Prostate Cancer

Prostate Cancer


Prostate cancer is an uncontrolled growth and division of mutated cells in the prostate gland. The prostate gland is a walnut-shaped gland that produces seminal fluid, an important component of the male ejaculate. Prostate cancer is very common and tends to grow slowly. Prostate cancer usually does not metastasise to other organs. However, there are aggressive variants of prostate cancer too.

Signs and symptoms

Prostate cancer may not cause any symptoms in the early stages. As the cancer progresses to a more advanced stage, the patient may experience decreased force in the stream of urine, difficulty in urinating and blood in the urine and semen. The patient may also experience bone pain, have erectile dysfunction and unexplained weight loss.
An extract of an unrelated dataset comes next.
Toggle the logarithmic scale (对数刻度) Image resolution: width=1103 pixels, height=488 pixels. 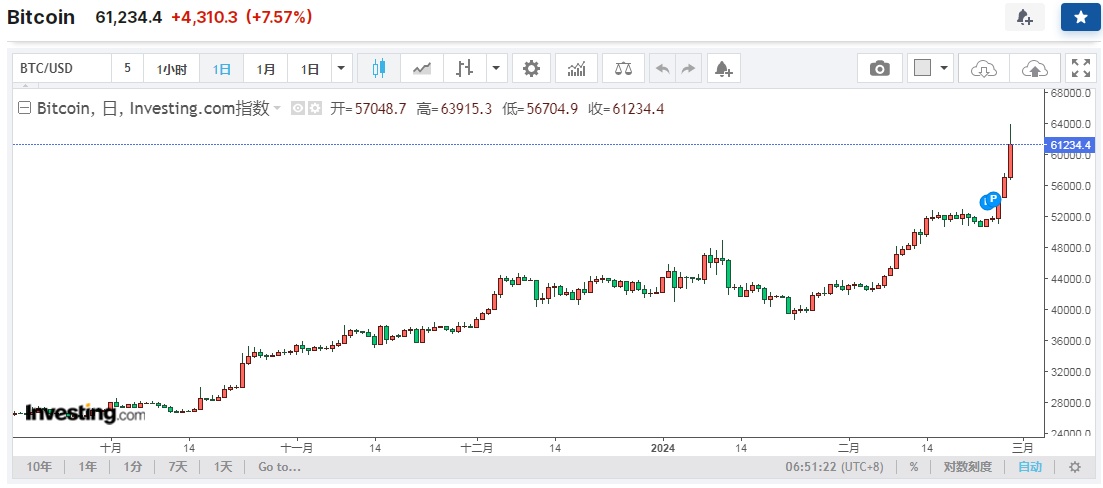pos(967,466)
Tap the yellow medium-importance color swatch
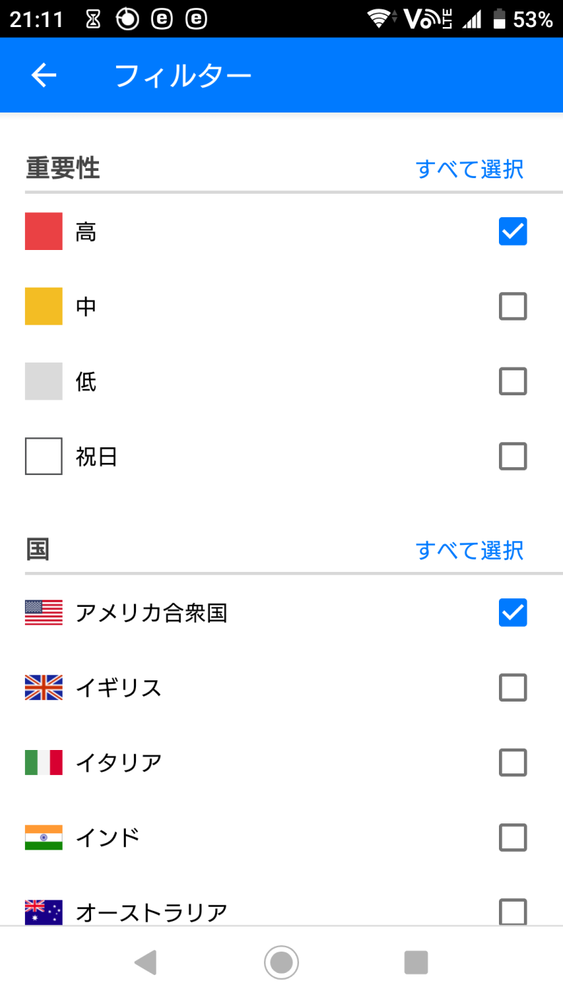Screen dimensions: 563x1000 click(x=43, y=306)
Prostate cancer, like most other cancers, is caused by a genetic mutation which causes uncontrolled cell division. The exact cause or origin of the gene mutation that causes prostate cancer is unknown though.

Risk factors

Men above the age of 50 are at the highest risk of prostate cancer. Family history and obesity could also be strong risk factors for prostate cancer.


Prostate cancer can, in some cases, metastasise to other organs. Prostate cancer and its treatment could result in urinary incontinence or erectile dysfunction.


The requirement for regular screening tests for prostate cancer in healthy men with no symptoms is controversial, but it is important for men with a family history of the disease. Prostate cancer screening includes a Prostate-specific antigen test and a digital rectal exam. If the screening tests detect a prostate abnormality, the doctor may require an ultra-sound scan, and MRI scan and a prostate biopsy to confirm the diagnosis of prostate cancer. The aggressiveness of the tumour is then gauged using the Gleeson score and genomic testing.


The treatment for prostate cancer depends on the stage at which it is discovered and its aggressiveness. Early-stage, slow-growing tumours may not require immediate treatment. The doctor may elect to actively survey the tumour, keeping a periodic check on its growth and metastasis. Surgery to remove the prostate is an effective option for advanced prostate cancer. This can be done laparoscopically or through an open procedure.


Prostate cancer cannot be prevented, but the risk can be reduced by certain healthy lifestyle habits. This includes having a healthy diet, exercising regularly, maintaining a healthy weight and having regular prostate exams. If you have a family history of prostate cancer, consider getting routine screening tests for prostate cancer.